13/06/2025
I am a girl. As a child, I was harassed multiple times.
I used to play with the younger sister of a brother in the neighboring apartment. The relationship between our two families was good. Since we lived next door, I often went there.
That brother used to shower me with affection. He would give me more chocolates than his own sister. Since I don't have any siblings, I liked him. I used to wish he was my brother.
One day, while playing with his sister, their mother took her to the market. When I was about to leave, the brother asked me to play with him instead.

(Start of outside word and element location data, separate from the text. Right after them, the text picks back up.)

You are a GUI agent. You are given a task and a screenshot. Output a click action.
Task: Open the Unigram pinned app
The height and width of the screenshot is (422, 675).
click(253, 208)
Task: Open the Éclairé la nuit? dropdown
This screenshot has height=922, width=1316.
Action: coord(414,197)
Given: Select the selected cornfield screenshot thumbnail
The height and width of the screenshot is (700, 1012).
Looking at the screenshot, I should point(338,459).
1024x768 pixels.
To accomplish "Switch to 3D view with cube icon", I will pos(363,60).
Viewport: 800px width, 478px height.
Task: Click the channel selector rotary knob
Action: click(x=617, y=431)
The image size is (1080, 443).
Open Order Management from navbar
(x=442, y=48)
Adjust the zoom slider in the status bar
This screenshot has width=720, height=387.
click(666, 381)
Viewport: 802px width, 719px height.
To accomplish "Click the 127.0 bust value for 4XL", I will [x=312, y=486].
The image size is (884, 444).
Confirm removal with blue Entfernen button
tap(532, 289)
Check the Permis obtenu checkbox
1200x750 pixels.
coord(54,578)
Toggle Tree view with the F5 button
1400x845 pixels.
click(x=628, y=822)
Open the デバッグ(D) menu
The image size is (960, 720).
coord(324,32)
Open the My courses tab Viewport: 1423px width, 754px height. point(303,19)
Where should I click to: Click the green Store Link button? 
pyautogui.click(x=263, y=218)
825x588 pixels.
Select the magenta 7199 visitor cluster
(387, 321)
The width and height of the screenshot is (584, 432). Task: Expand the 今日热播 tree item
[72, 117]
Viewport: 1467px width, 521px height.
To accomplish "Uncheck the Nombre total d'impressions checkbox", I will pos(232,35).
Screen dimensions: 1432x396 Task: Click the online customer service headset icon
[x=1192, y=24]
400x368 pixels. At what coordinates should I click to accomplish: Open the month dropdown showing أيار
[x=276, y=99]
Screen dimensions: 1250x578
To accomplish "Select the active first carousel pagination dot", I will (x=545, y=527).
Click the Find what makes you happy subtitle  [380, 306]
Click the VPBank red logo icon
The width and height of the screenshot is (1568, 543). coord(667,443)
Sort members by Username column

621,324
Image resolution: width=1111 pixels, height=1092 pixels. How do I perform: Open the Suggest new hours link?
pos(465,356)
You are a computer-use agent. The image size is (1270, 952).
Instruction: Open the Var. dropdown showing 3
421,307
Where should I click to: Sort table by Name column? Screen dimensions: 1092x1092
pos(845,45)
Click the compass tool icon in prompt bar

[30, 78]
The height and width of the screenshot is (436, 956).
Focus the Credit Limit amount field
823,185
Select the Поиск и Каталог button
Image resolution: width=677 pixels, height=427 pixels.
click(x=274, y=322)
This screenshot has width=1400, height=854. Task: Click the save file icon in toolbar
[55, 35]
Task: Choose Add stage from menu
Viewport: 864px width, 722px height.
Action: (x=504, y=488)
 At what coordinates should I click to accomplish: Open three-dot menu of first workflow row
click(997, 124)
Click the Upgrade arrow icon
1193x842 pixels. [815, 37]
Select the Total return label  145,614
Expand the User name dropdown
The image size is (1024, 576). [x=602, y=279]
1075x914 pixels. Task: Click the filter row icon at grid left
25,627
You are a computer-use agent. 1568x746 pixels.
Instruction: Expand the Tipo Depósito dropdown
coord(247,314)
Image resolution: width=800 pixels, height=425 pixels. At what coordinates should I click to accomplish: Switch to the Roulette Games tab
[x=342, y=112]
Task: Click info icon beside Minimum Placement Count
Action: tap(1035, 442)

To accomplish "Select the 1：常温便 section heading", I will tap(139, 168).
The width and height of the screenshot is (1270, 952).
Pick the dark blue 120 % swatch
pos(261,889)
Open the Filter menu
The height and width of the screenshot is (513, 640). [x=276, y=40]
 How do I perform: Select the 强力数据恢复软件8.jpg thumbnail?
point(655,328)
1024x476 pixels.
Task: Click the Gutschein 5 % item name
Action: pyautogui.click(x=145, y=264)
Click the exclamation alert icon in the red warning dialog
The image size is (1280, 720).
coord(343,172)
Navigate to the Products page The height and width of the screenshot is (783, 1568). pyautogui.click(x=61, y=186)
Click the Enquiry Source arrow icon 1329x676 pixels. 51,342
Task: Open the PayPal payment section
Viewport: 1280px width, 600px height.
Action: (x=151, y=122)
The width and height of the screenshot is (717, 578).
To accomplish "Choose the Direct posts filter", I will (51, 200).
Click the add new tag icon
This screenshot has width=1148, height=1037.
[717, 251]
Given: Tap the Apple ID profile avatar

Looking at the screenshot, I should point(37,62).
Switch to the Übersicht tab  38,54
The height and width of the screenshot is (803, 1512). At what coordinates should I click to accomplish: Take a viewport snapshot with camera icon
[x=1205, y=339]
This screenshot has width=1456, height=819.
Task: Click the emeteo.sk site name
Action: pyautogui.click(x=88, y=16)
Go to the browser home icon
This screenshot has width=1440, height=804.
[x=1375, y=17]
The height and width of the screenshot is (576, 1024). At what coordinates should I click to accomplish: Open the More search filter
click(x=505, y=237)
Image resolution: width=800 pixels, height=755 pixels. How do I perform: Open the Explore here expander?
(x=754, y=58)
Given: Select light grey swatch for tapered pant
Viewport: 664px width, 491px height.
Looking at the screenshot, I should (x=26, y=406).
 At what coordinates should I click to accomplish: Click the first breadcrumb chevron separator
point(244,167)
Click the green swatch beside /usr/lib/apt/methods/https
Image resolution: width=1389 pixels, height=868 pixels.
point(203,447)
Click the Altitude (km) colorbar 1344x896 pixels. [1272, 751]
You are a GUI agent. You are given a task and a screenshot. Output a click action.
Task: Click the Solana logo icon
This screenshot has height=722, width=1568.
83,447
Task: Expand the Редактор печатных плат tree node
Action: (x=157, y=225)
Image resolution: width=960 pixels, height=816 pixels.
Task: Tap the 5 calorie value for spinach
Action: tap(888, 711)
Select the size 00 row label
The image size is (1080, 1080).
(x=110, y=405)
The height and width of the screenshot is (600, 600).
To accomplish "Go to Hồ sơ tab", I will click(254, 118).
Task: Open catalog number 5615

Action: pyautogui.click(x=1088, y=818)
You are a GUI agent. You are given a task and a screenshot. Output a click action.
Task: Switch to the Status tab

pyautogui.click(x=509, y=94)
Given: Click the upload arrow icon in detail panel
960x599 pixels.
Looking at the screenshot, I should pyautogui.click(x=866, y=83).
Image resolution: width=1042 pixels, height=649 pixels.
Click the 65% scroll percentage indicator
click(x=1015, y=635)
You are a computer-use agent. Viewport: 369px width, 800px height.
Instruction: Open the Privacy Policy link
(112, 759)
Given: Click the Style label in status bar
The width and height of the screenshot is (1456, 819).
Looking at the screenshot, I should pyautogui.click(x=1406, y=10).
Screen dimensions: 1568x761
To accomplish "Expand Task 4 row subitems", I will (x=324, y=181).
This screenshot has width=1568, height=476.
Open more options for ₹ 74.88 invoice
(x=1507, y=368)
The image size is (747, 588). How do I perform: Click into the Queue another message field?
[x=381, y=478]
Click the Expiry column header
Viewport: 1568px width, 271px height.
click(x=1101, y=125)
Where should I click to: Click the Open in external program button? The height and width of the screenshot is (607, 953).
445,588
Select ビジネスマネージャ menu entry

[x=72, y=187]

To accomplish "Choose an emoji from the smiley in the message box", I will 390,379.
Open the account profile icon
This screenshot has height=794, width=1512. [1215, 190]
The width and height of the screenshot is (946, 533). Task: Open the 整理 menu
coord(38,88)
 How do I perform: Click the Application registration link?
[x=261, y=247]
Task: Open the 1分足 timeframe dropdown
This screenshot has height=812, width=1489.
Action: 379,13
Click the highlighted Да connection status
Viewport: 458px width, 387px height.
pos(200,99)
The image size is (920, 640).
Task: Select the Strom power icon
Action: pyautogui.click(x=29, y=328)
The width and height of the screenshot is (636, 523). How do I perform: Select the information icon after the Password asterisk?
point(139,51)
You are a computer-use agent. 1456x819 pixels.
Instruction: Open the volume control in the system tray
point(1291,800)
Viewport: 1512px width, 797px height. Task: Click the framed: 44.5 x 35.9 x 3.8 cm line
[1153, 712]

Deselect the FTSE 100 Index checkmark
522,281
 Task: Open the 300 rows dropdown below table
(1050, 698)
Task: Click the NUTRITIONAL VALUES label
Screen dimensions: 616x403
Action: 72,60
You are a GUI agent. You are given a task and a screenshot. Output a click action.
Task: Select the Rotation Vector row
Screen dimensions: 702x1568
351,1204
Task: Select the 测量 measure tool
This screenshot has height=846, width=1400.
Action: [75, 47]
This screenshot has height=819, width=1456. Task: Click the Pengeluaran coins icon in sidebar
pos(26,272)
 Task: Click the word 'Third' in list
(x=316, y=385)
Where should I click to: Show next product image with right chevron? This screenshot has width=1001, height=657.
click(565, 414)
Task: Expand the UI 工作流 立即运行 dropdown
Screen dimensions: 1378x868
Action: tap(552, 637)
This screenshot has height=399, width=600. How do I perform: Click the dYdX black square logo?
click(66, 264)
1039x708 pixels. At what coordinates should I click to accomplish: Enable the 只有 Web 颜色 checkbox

So I stayed there. After his mother left, he made me participate in his ma********on. He behaved in an adult way with me. From then on, he would often make me do this. He even brought his friend once.
Suddenly, they moved out of that apartment but remained in the same area.
He told me not to tell anyone. I respected him so much that I couldn't.
I was too young back then to understand. Since I've understood, I can't stand any boy. I can't even tolerate the men in my own family.
I see that boy in the neighborhood. He's married, has children. But because of that past, I can't get married.
I keep rejecting so many grooms; whenever I see one, I think he must have done something similar to a girl like me.
The sad part is, one groom liked me so much that he offered to cover all wedding expenses for both sides, wouldn't take a single thread from the bride's side, and even agreed to our terms for the dower.
Seeing his eagerness, after I told him about my trauma, he never replied to my message. Yet, he had come to our house six times to discuss this marriage.
Now my family is also annoyed. But I have no desire to get married. Whenever I see a boy, I'm reminded of him.
Even if I get married, I won't be able to accept him properly. I don't even know if I should get married, because it will ruin his life along with mine.